Techniques Affecting Data storage/manipulation
There are a two Database types: The XML-enabled Databases and the Native XML Databases. These can be in the form of Relational databases, Distributed databases, Analytical databases, flat file, object- Oriented databases, Oracle databases etc. For the purpose of this research, I am going to focus on the Relational database as most of its products are now XML enabled and are the most commonly used today.
XML enabled databases provide for the capability to transfer data between XML documents and data structures of the database, this transfer capability typically relies on the specification of the XML schema.
All XML databases now[update] support at least one form of querying syntax, just about all of them support Xpath for performing queries against documents while others support XSLT as a method of querying results retrieved from the database and others support XQuery to perform querying.
"Query includes XPath as a node-selection method, but extends XPath to provide transformational capabilities. This approach helps in combining Relational and XML data with much ease" .
Both data filtering and transcoding have to be applied to the data from a geospatial data source in order to obtain a data set suitable for an AR model. Data transcoding describes the conversion of the data representation used by a GeoDBMS into an XML-based encoding for the description of the AR model.
Data Integration/Management Issues
Load balancing and object migration is one of the centre issues here as the requirements of the AR application might be compromised because the mobile wearable computers might not be able to track and augment fast enough to satisfy the AR requirements. So a decision has to be made here as to how much computation will be performed on the mobile wearable device and how much should be performed on the stationary system. With the right balance being made, bandwidth and lag will be saved. 

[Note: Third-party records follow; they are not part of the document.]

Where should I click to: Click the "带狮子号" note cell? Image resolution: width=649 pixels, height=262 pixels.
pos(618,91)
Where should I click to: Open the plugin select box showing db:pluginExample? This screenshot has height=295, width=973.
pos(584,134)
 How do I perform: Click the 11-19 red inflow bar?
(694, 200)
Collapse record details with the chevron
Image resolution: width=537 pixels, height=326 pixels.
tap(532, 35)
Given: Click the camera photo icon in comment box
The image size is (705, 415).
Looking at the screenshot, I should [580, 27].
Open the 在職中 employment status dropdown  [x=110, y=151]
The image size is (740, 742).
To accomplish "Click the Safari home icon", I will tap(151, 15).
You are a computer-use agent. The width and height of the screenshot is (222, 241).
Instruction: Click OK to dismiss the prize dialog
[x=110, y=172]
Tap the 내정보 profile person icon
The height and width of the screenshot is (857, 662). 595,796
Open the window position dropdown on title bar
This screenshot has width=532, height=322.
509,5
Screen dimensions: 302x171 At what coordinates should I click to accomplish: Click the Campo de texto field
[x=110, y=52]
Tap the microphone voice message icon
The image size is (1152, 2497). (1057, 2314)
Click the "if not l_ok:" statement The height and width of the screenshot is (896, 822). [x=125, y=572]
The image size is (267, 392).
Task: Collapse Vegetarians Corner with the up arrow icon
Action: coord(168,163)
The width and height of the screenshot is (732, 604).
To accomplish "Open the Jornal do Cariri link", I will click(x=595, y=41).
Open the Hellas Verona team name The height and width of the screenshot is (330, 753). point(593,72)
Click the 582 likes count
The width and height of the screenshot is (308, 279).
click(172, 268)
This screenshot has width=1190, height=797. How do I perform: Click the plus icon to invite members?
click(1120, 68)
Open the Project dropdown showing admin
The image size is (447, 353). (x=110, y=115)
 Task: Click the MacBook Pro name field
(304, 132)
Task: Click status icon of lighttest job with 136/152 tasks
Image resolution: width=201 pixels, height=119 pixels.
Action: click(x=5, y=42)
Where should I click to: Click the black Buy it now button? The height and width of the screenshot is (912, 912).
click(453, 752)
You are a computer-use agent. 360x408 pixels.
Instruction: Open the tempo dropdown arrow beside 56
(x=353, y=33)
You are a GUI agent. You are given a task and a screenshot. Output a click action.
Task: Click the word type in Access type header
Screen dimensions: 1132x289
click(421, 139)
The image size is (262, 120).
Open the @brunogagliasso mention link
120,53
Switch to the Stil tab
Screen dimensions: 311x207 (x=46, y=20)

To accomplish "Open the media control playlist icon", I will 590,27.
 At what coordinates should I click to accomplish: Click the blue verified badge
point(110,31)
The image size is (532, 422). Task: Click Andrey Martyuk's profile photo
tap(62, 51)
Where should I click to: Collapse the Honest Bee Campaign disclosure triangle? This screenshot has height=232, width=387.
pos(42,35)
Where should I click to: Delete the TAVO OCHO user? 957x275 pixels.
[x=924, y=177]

There is developing relationship between augmented reality systems and XML Databases in the form of feedback. This is brought about by the interaction between any type of mobile unit in operation and the stationery system. For instance the satellite navigation where a user can use a stylus to impute the required information/direction and the message is immediately processed and directions requested for will be displayed on the screen with a voice actually alerting the driver where to turn and how far he has got to travel.
Further more to the above point of feedback, there is an issue of seamless integration of the virtual world and the real world. Because the real world is not static, the virtual objects have to be seamlessly integrated into the environment and in such a way, the AR paradigm will be exploited as the computers will not only augment the real world but also track and analyse how it changes.
According to Mathias Haringer and Regenbrecht, H.T in their article: A pragmatic approach to Augmented Reality Authorising, describe the Augmented Reality (AR) authoring system "PowerSpace" which allows fast and comfortable generation of AR worlds. "The system presented uses the functionality of a 2D presentation program (Microsoft PowerPoint) as the basis for the composition of 3D content. An MS PowerPoint export is used to generate an XML-based extensible description of a presentation. This description is enriched by 3D content with the help of an editor. The content of this presentation is finally converted into 3D scenes and is used in an AR-Viewer" 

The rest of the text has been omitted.